Footnote 35:The acknowledgment by the State's leading SOMTA clinician that he doesn't know whether the 58 individuals diagnosed with Paraphilia NOS Non-Consent in 2007 or 2008 were properly diagnosed, doesn't know what criteria were used to evaluate them and doesn't know whether those criteria are the same ones used by OMH today obviously raises questions about the legitimacy of verdicts premised on those diagnoses. Dr. Kunkle's further assertion that he was not aware that any Non-Consent offender had ever been "flat-out misdiagnosed" by the State was also revealing. It appeared to connote that there were degrees of misdiagnosis with the State having never assigned the most egregious kind. On the other hand, as Dr. Kunkle testified, court appeals and mandated annual or biennial reviews for Article 10 respondents found to have a Mental Abnormality, if properly conducted, would have served to correct diagnostic errors made during the statute's early years.

Footnote 36:An example of such scientific rigor, in this Court's view, came in Judge Graffeo's three judge concurring opinion in Kenneth T. That concurrence found the petition should be dismissed not on legal insufficiency grounds, as the majority held, but because the State's expert did not adequately allege the Respondent's rapes resulted from a Non-Consent paraphilia, rather than a "need for power and control". 24 NY3d at 202.

Footnote 37:Daubert v. Merrell Dow Pharmaceuticals, Inc., 113 S. Ct. 2786 (1993) outlined the criteria for admissibility of expert testimony under federal law, which differ from the Frye standard which continues to be used in New York.
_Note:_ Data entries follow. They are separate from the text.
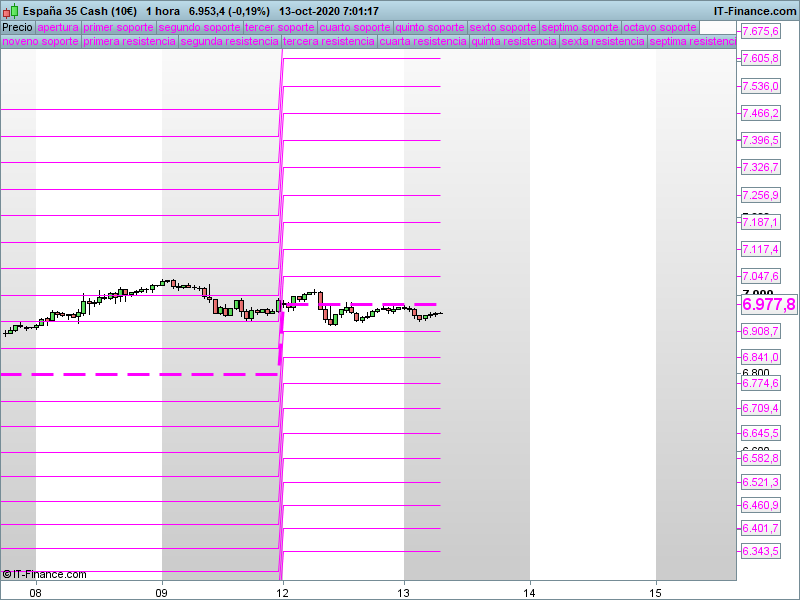Select the 'quinta resistencia' legend label
This screenshot has height=600, width=800.
click(514, 42)
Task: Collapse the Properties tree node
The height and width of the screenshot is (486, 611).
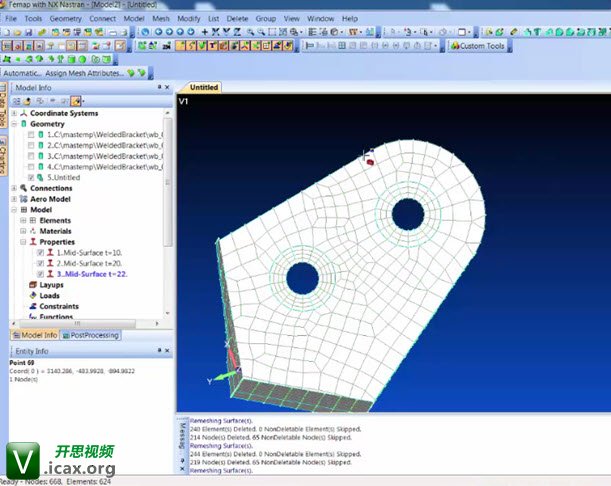Action: [x=22, y=242]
Footnote 38:This Court expressed its disagreement with the reasoning process the Court of Appeals used to find that ASPD alone cannot serve as a predicate for a Mental Abnormality and its agreement with the three judge Donald DD. dissenting opinion in its decision in State v. Jerome A., 48 Misc 3d 1229 (A), 2015 NY SlipOp 51303 (U) at 6-7 (New York County Supreme Court 2015), citing the earlier decision of this Court in State v. Michael R., 42 Misc 3d 1222 (A) (New York County Supreme Court 2014), reversed, State v. Jerome A. (Anonymous) 2016 NY SlipOp 01788 (1st Dept 2016). Multiple New York appellate courts prior to Donald DD. had concluded that ASPD could serve as a valid Mental Abnormality predicate (see State v. Jerome A. supra [citing cases]) and Justice Riviezzo recently expressed her disagreement with the Donald DD. holding in State v. Kevin F., 2016 NY SlipOp 26071 (Kings County Supreme Court 2016). The arguments made in these decisions are not repeated here.

Footnote 39:See, e.g., State v. Jerome A., supra, (collecting cases); State v. Kevin F., supra.
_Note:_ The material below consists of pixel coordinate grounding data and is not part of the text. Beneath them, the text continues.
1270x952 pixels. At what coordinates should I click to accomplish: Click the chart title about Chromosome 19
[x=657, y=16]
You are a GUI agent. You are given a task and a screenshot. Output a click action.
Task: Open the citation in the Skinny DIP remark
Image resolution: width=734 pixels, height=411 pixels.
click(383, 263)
Footnote 40:See State v. E.B., (Unpublished Decision by this Court) Index # 30189/13, September 8, 2015, (rejecting motion for Article 10 Frye hearing on the diagnosis of Schizophrenia and holding that although the issue is far from clear, Schizophrenia may be a sufficient basis for a Mental Abnormality under Donald DD.)

Footnote 41:See e.g., Jerome A. supra, 2016 NY SlipOp at 13, quoting State's expert witness: "research is beginning to show" that psychopathy can exist without ASPD; "over time we will learn more, and we need more research"; "more research needs to be done to confirm it, but a lot of research shows that the brains are different"; psychopathy is "a condition which exists possibly outside of anti-social personality disorder" (emphasis added) (transcript citations omitted).

Footnote 42:See, e.g., Id., at 14: when compared to ASPD, psychopathy "involves a more calculating callous choice"; when compared to an ASPD offender, a psychopath's "behavior is more controlled"; generally describing Respondent's behavior as "planful", "calculating" and non—impulsive (transcript citations omitted).

Footnote 43:See, e.g., Id., at 12 asserting without citing any study that brain scans of "unsuccessful" psychopaths differed from those of "successful" psychopaths: "their brains looked a little bit different than the ones who were successful or the ones who got caught, if that makes sense. The unsuccessful psychopaths have less frontal lobe matter and so on."; commenting at a different point on the same issue: "Now, those are just theories. There are lots of theories." (transcript citations omitted).